Some pictures to guide others:
For those who don't find other solutions useful, I found my personal solution to my problem. I work with a .jar library which is generated by building another project into the workspace. If I set a breakpoint in a .java into the library project, then the breakpoint will be triggered when debugging the final project. However when debugger pauses the execution the .class file is shown which has its own breakpoints and therefore the breakpoint set into the .java file is not shown here!
Solution:
In order to remove the breakpoint you have to remove the breakpoint into the .java file, in the library project.
I ran into an issue where a source file had persistent markers for breakpoints that didn't exist. I tried cleaning the project, doing a full build, restarting Eclipse - nothing worked.
I went digging through the Eclipse metadata, and found the projects .markers file. Deleting that file finally fixed the issue.
For anyone else having this issue, open your workspace directory, then navigate to .metadata/.plugins/org.eclipse.core.resources/.projects/your project, then rename/remove file .markers.

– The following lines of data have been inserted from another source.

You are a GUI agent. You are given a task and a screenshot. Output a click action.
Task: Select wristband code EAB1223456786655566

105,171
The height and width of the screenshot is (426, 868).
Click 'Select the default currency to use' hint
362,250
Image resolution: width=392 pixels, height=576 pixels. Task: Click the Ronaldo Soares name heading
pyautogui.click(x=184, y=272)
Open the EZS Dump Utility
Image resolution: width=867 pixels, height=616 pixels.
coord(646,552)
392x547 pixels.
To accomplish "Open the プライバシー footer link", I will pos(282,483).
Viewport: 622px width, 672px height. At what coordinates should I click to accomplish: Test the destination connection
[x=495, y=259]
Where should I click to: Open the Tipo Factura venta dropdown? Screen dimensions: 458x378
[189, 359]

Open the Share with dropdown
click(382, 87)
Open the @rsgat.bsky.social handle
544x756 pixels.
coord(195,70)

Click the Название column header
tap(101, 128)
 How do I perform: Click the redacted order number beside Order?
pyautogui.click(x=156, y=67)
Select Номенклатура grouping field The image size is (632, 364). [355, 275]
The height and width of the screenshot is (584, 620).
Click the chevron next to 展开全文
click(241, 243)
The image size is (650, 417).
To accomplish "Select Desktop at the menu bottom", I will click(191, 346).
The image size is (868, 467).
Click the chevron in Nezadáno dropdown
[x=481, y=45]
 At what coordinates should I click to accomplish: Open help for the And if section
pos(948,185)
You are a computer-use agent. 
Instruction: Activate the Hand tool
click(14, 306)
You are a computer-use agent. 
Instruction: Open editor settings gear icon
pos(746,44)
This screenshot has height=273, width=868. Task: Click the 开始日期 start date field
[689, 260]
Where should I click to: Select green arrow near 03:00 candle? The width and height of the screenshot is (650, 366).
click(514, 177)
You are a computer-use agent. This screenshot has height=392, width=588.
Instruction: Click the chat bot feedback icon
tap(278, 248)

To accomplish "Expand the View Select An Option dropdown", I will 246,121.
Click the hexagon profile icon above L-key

For example, if your workspace folder is ~/workspace, and your project is named Foo, you could do:
$ mv ~/workspace/.metadata/.plugins/org.eclipse.core.resources/.projects/Foo/.markers ~/safe.Foo.markers
For those who didn't find a solution from the previous answers, they can try what solved my problem. It is I think similar to HAL9000 problem/solution
If you have two classes with the same name (in two different projects) the breakpoints on the one, apply on the other one as well. Both of them show in the "Breakpoints" window.
Solution: If you remove the breakpoint from the class - with the same name - that you are not using it removes the breakpoint from the class you are debugging.